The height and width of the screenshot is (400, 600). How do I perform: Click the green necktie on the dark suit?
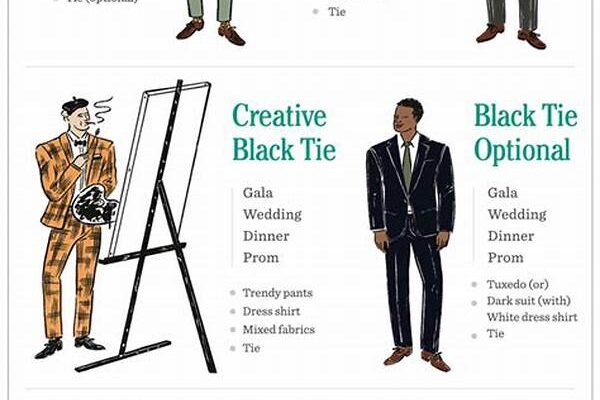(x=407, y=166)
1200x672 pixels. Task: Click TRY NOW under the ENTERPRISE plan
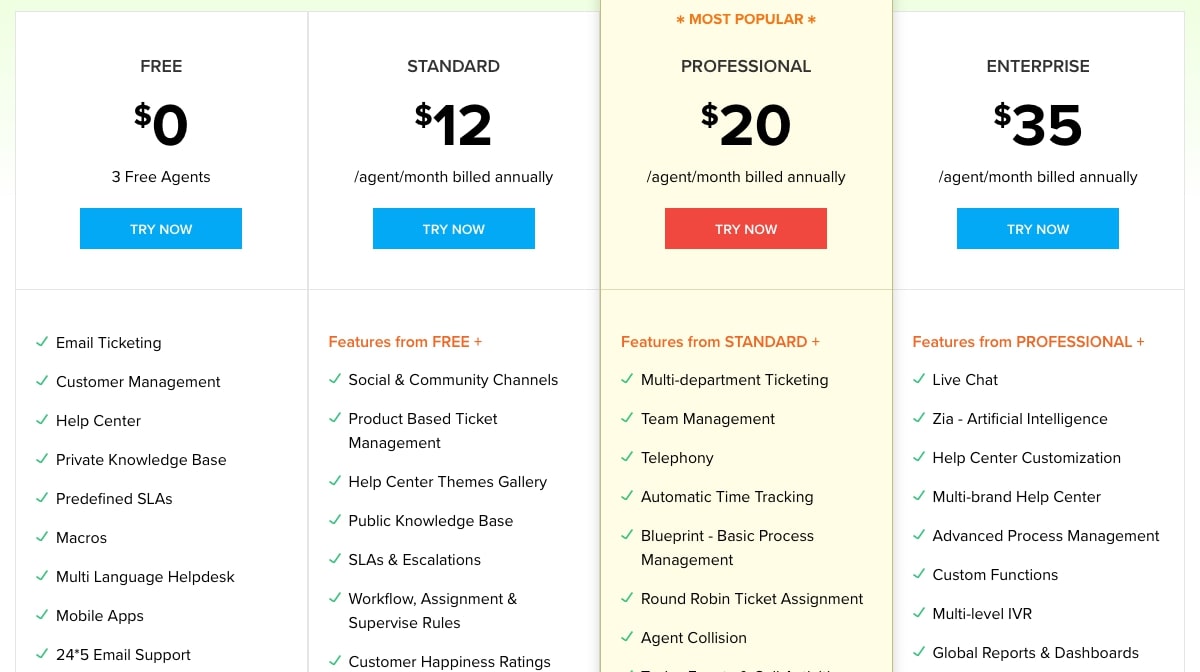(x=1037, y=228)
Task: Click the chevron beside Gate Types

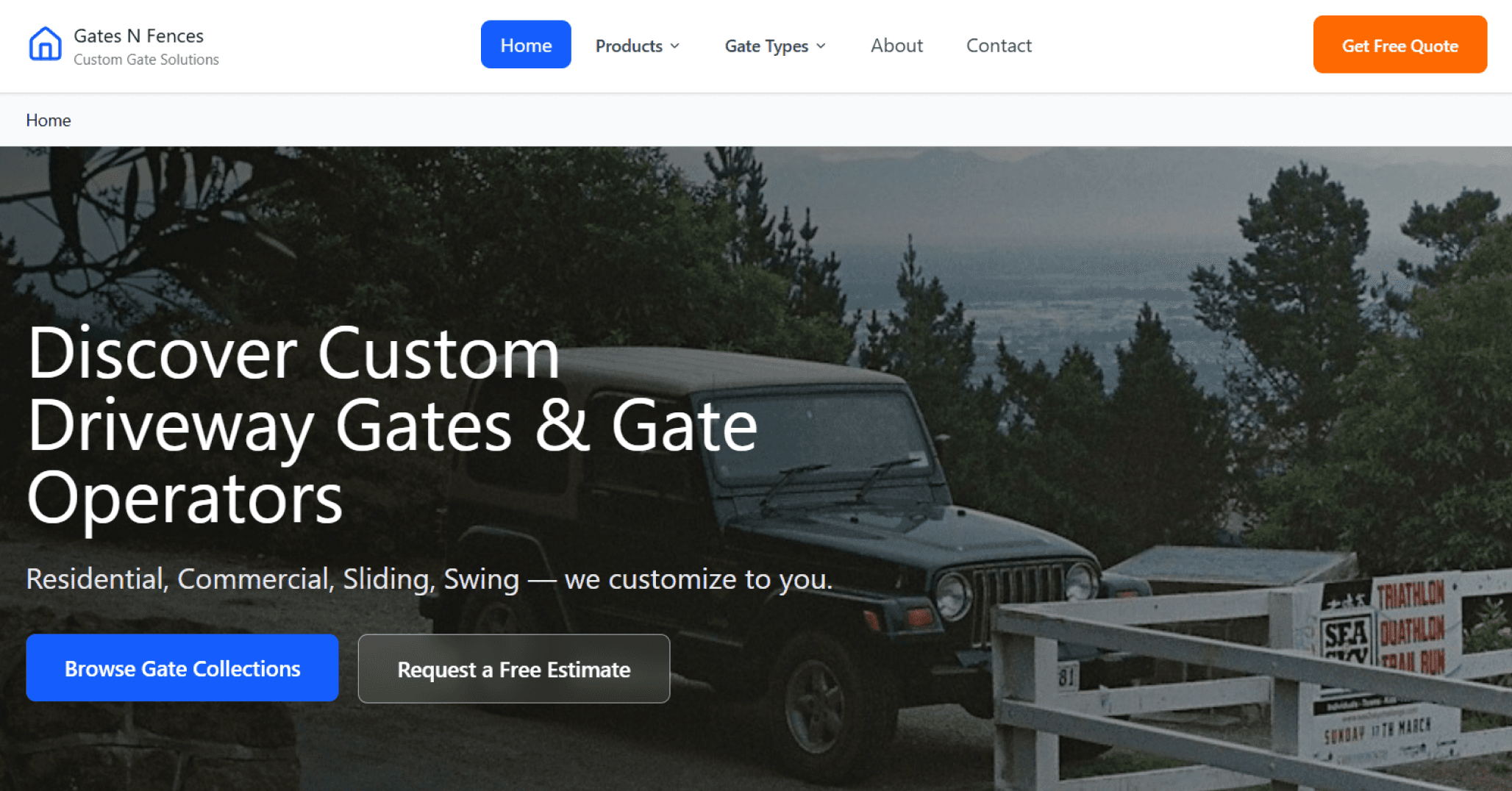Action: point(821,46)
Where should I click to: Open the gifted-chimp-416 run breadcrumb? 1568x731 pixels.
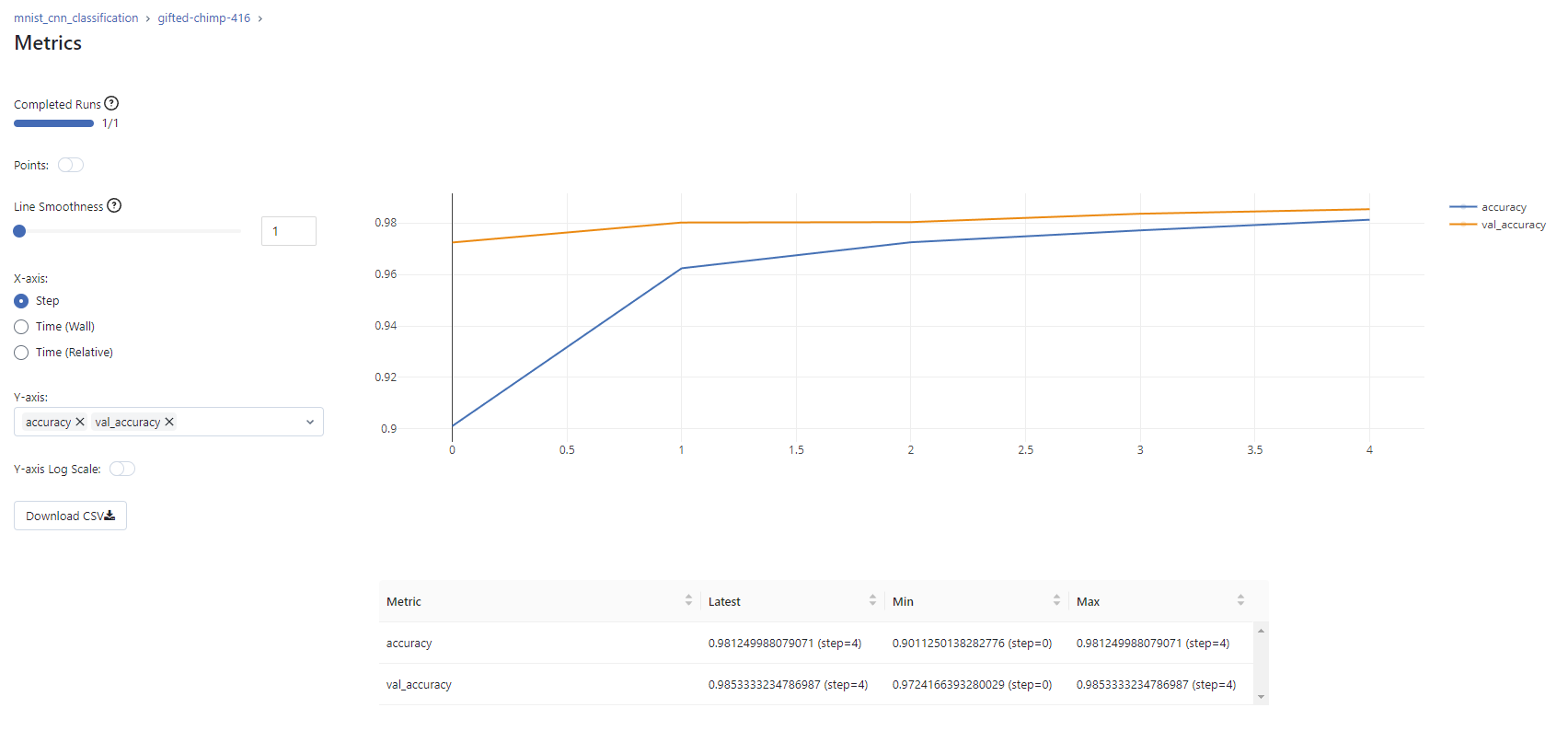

================================

# Task requirements:
Using the listing above, copy every line from the line containing "1200x672 pixels. Task: Click" through the last one, both included, and no other lines. Pictures stay out.

# Response box:
1200x672 pixels. Task: Click TRY NOW under the ENTERPRISE plan
(x=1037, y=228)
Task: Click the chevron beside Gate Types

Action: point(821,46)
Where should I click to: Open the gifted-chimp-416 run breadcrumb? 1568x731 pixels.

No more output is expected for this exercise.